#dylandog / Bilotta – Di Giandomenico ed il Pianeta dei Morti

Daniel Spanò

Ieri ero in fumetteria a destreggiarmi tra le varie uscite della Marvel e della DC, quando la mia attenzione è stata colpita dallo scaffale della Bonelli.

Premetto che non ho mai letto in maniera attenta un Dylan Dog (lo so è una grande pecca), mi è capitato di leggerne qualcuno a casa di un amico, il “Pasto”, che li colleziona da anni.

L’albo in questione è il #26 della serie “I colori della Paura – Il pianeta dei morti” scritto da Alessandro Bilotta e disegnato magistralmente da Carmine Di Giandomenico, probabilmente, il motivo per cui sono stato colpito da questo Dylan Dog è proprio il “Carmine Di Giandomenico” in copertina.

Noi di Geek Area infatti abbiamo avuto l’onore di intervistare questo grande artista qualche mese fa, ed io personalmente ho avuto il piacere di conoscerlo di persona al Lucca Comics & Games

Voglio incentrare questa mia analisi proprio sul tratto del disegnatore Teramano che è riuscito con i suoi disegni, agli occhi di un profano dell’indagatore del mistero, a trasmettere tutto il messaggio che la storia voleva dare.
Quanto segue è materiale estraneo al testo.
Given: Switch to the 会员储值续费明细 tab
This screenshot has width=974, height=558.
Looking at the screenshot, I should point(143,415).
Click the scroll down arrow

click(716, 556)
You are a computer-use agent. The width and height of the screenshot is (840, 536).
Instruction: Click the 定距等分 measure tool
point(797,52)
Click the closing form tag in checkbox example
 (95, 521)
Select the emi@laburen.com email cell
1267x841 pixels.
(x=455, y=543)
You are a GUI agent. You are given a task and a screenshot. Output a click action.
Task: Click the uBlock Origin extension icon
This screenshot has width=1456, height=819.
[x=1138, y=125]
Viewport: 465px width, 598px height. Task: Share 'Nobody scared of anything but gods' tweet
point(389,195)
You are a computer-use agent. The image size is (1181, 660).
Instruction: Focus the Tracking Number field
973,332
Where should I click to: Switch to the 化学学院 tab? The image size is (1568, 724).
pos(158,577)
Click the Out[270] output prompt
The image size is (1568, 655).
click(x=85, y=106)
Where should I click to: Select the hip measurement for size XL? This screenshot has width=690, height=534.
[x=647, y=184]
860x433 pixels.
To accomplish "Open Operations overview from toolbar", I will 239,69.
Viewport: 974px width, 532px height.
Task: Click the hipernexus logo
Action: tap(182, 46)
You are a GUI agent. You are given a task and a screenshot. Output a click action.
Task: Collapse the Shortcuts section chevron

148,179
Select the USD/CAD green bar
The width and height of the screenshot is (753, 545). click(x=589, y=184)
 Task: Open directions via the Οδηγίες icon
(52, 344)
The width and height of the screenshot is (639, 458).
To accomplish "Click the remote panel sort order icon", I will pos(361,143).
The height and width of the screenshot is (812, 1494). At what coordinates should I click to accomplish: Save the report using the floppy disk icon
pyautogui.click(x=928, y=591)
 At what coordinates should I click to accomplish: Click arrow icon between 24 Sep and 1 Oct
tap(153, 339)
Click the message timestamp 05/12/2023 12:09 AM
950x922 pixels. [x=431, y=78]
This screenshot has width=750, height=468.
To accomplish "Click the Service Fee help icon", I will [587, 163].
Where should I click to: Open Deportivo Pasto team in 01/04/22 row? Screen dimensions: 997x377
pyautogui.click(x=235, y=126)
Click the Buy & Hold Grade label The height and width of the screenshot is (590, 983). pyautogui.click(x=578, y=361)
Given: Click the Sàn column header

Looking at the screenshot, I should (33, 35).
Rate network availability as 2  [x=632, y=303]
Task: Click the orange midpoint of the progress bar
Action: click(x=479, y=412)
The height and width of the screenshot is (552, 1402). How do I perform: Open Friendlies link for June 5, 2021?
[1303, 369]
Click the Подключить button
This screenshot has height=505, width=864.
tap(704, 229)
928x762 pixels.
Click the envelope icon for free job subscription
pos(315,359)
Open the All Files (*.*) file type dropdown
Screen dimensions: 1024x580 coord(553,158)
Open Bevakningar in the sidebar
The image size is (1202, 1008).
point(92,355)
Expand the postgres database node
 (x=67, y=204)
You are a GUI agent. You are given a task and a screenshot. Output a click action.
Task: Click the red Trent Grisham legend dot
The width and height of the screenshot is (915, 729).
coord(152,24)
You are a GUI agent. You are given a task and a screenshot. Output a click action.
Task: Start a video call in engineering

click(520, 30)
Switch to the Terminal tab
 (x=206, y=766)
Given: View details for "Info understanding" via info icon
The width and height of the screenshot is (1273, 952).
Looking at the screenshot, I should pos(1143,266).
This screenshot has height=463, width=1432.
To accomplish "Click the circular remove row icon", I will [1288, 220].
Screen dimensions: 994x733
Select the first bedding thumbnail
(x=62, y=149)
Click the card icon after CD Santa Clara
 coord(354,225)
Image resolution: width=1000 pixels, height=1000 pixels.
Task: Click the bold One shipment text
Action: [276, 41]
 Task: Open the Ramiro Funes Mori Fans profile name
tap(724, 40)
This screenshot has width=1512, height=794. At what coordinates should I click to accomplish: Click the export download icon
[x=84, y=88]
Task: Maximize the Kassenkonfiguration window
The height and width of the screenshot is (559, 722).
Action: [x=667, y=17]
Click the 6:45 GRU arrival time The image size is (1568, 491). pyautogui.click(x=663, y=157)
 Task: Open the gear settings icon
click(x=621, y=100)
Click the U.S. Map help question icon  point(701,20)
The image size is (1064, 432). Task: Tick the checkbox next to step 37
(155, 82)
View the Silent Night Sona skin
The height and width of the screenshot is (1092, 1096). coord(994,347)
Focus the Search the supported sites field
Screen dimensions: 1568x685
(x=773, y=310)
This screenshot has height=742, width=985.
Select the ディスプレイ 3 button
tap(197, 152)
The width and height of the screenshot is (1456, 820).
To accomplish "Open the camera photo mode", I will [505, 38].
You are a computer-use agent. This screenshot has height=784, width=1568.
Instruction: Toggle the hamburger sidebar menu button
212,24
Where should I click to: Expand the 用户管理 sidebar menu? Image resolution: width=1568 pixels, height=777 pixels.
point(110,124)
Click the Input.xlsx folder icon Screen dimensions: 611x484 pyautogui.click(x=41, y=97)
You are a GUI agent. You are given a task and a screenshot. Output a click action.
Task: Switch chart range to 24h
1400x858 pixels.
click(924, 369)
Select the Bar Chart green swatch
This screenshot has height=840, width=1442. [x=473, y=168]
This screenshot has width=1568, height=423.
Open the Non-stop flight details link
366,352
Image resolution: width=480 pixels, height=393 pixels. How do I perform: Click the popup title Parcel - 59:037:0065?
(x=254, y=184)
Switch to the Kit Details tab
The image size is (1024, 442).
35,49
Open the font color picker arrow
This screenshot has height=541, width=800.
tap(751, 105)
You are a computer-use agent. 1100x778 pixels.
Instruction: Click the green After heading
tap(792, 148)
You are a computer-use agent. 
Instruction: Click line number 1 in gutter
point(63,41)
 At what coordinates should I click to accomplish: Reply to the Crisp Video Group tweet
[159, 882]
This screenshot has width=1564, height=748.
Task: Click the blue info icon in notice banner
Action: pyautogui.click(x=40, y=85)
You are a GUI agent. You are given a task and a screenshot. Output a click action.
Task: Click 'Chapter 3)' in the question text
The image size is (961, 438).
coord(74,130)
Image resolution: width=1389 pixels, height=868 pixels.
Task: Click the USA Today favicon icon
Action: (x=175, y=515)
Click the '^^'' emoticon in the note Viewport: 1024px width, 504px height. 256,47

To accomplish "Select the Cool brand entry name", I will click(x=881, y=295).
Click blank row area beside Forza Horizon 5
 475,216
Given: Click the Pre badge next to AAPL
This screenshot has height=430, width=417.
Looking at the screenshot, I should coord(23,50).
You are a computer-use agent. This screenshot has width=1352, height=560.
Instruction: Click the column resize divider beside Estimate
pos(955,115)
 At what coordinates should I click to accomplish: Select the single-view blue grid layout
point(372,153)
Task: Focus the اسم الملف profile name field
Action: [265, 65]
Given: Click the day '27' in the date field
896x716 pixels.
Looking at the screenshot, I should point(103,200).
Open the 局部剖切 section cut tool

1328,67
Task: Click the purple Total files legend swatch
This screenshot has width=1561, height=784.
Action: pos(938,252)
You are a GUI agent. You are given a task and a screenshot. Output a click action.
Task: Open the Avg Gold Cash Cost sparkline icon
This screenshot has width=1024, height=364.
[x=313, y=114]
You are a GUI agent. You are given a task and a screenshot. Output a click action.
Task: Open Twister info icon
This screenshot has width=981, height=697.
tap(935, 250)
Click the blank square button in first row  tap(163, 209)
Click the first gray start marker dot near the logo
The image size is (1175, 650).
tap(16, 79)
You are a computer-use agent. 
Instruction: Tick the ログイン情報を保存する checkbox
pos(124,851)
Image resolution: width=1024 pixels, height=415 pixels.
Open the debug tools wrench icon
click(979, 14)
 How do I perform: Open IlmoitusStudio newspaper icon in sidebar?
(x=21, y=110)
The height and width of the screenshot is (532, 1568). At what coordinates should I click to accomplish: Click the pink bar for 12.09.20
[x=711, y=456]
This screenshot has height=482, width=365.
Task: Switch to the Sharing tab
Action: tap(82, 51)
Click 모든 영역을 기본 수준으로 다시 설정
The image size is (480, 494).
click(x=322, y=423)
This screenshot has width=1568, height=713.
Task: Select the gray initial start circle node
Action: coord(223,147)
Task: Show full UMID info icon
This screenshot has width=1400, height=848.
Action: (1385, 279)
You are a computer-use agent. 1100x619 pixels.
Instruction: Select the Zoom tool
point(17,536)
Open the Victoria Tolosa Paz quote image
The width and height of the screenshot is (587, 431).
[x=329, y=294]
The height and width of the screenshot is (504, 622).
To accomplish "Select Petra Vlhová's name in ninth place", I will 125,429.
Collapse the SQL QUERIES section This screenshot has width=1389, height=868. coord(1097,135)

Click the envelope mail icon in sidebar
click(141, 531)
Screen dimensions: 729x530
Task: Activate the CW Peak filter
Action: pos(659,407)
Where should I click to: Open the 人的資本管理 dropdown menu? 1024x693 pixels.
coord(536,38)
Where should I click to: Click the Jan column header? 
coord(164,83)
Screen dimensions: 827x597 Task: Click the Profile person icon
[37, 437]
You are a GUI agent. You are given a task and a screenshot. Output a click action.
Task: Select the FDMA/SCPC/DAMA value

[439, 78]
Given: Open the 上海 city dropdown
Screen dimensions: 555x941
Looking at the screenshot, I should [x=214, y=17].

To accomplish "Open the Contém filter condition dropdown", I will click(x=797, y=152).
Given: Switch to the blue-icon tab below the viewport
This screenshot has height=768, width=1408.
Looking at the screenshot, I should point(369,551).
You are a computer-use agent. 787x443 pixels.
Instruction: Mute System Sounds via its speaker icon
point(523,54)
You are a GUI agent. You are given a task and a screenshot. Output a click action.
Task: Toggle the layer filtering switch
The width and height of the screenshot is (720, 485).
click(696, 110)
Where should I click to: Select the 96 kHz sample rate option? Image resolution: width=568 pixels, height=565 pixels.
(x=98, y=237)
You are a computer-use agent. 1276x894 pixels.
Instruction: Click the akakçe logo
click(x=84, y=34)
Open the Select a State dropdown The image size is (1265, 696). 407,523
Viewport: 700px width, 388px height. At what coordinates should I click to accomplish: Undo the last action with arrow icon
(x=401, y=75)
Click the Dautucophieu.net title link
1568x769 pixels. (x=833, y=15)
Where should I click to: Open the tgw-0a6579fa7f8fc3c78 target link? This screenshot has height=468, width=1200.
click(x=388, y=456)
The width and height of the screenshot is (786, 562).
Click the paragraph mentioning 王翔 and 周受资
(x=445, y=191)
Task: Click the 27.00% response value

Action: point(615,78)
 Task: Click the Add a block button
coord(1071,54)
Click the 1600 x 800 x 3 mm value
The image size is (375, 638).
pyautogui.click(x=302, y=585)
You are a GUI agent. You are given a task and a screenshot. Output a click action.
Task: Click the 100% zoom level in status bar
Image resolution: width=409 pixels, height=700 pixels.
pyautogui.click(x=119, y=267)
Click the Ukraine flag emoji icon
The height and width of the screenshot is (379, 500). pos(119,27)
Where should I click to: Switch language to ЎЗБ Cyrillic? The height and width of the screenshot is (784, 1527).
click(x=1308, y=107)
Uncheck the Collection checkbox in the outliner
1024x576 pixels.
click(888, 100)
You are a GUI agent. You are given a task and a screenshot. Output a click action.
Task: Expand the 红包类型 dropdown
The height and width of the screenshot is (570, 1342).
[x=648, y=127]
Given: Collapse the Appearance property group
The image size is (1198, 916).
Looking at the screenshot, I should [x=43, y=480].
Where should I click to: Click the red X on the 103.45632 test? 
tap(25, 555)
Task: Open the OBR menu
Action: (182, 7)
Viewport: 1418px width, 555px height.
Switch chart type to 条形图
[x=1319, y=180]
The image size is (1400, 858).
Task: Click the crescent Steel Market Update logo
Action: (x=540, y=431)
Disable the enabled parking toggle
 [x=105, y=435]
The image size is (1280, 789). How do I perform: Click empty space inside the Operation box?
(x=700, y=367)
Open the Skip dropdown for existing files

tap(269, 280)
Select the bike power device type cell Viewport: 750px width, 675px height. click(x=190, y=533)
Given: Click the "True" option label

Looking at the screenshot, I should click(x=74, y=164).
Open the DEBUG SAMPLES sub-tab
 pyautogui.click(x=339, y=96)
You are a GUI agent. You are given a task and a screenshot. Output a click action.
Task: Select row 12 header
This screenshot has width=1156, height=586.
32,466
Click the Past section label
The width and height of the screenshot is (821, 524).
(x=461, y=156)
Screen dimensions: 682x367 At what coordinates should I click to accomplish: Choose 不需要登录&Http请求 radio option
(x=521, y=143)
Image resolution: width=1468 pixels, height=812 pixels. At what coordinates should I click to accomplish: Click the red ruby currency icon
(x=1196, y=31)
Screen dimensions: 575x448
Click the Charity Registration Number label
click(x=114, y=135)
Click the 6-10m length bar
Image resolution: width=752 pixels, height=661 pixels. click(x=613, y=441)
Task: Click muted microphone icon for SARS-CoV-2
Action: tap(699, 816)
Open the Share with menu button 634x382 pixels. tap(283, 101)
Scelta azzeccata è sicuramente quella della rielaborazione grafica dell’ipotetica Londra del futuro: Uno spazio pulito e geometrico, senza fronzoli,  ottima anche l’interpretazione di Dylan invecchiato, che in alcune scene (Pagina 12 N.D.R) ricorda molto il suo “Battlin’ Jack Murdock” per l’espressività durante le fasi di combattimento.

L’espressività è sicuramente la marcia in più che Di Giandomenico ha quando disegna i suoi personaggi (Vedi “Magneto – Il testamento“). Tutti, dal primo all’ultimo, anche se fuori dalla scena, sembra vogliano dire la loro.

Insomma, un bel pollice alto per la coppia Bilotta – Di Giandomenico che mi ha dato uno spunto per iniziare ad approfondire i vari aspetti di questo personaggio.